Vitamin D, a steroid hormone has important roles in addition to its classic effects on calcium and bone homeostasis. It is involved in more than 1000 different gene expressions in our body. Vitamin D can be obtained from the diet however it is mostly synthesized via endogenous synthesis. This process occurs in a sequence that starts in our skin following exposure to ultraviolet light from the sun and continues in the liver and kidneys, where the vitamin's active hormone (Calcitriol - D3) form is made. Since ultraviolet light (and cholesterol) is required for vitamin D synthesis, inadequate amount of sunlight is one of the major causes of vitamin D deficiency.

Multiple factors might affect vitamin D levels like age, being indoors, dark

skin (too much melanin slows down the absorption), sunscreen use, and

low cholesterol levels might impede vitamin D3 biosynthesis.

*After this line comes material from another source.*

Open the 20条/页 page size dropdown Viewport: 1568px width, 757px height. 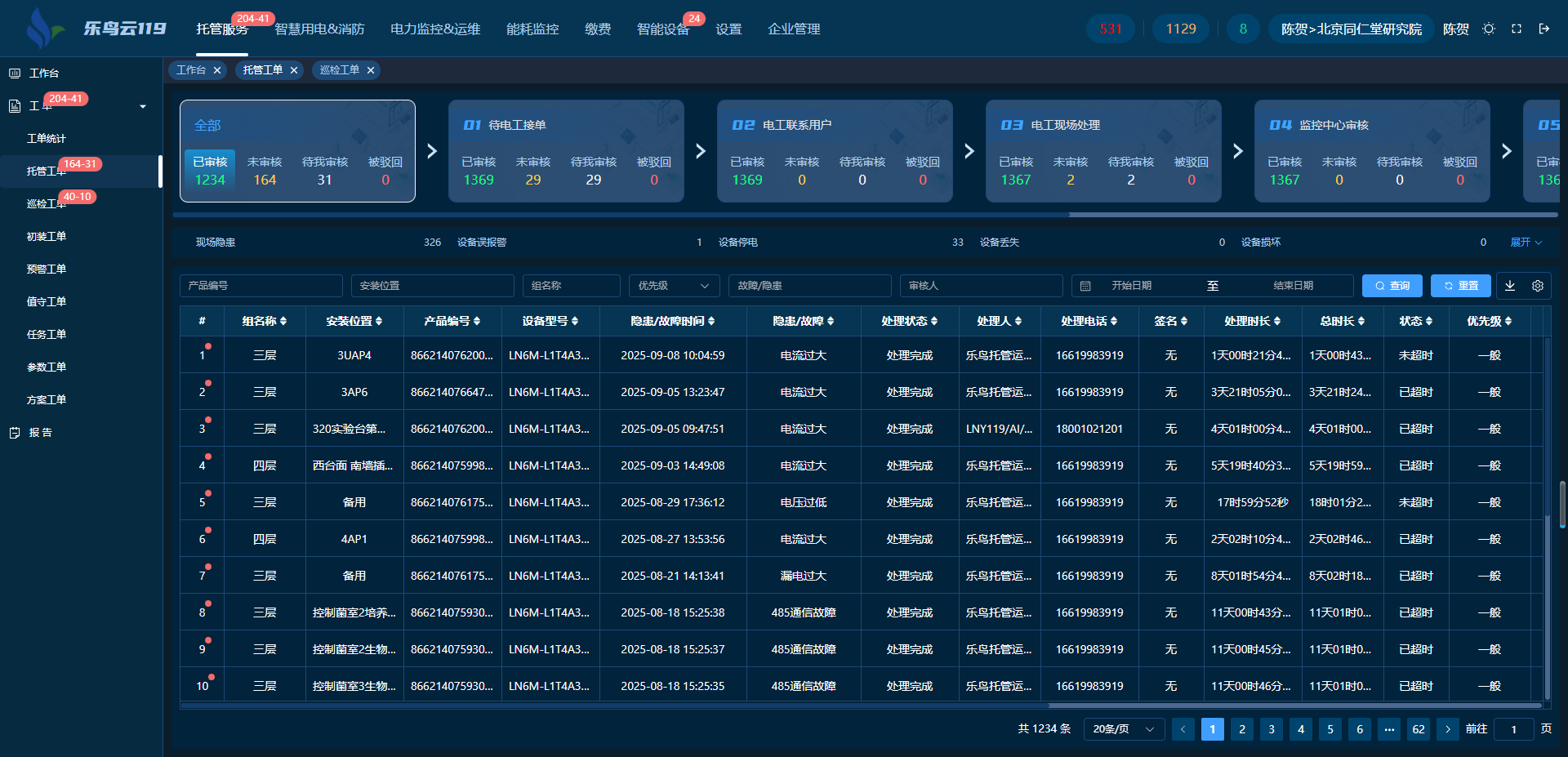(1124, 729)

Factors affecting Vitamin D synthesis are:


Efficiency of cutaneous biosynthesis of vitamin D declines with age. Older adults are 63 % more likely to have vitamin D deficiency and 46 % more likely to have vitamin D insufficiency than young adults according to this study.


Obese individuals have greater than 50% less bioavailability of vitamin D compared to non-obese individuals based on this study. This is because vitamin D is a fat soluble hormone so it has greater difficulty being released into the bloodstream due to the extra surface area.


Where we live makes a huge difference in the amount of UVB radiation availability. The farther we live from the equator, the harder it is to absorb UVB radiation, which means less of it reaches our skin to facilitate the production of vitamin D.

Skin Colour

Melanin, which is a natural sunscreen that protects us from the damaging effects of UVA also has a negative effect on our ability to produce Vitamin D. The darker the skin (more melanin), the longer one needs to spend in the sun to absorb UVB.

Vitamin D and the Immune connection

As we learned in the previous blog, SARS-CoV-2 virus enters our cells via the ACE2 receptor.This way the virus particles bind to numerous ACE2 molecules and sequester them from the cell surface, making them unavailable for other key physiological processes, such as blood pressure regulation, inflammation, body fluid homeostasis, among others due to over-expression of renin (an enzyme produced in the kidneys) and subsequent activation of the renin-angiotensin-system. This can also promote neutrophil infiltration, excessive inflammation, and lung injury. Once lung infection progresses to hypoxia, renin is released, setting up a vicious cycle of decreasing ACE2. Lower levels of ACE2 promote more damage, culminating in acute respiratory distress syndrome, or ARDS.

The beneficial effects of vitamin D on protective immunity are due in part to its effects on the innate immune system. Vitamin D plays an important part in the innate immune response. Vitamin D has numerous effects on cells within the immune system. It inhibits B and T cell proliferation, blocks B cell differentiation, immunoglobulin secretion and facilitates the induction of T regulatory cells. These effects result in decreased production of pro-inflammatory chemicals (Cytokines - TNFα, IL2, IL-17, IL-21 etc) and increased production of anti-inflammatory chemicals (Cytokines - IL4,5,10).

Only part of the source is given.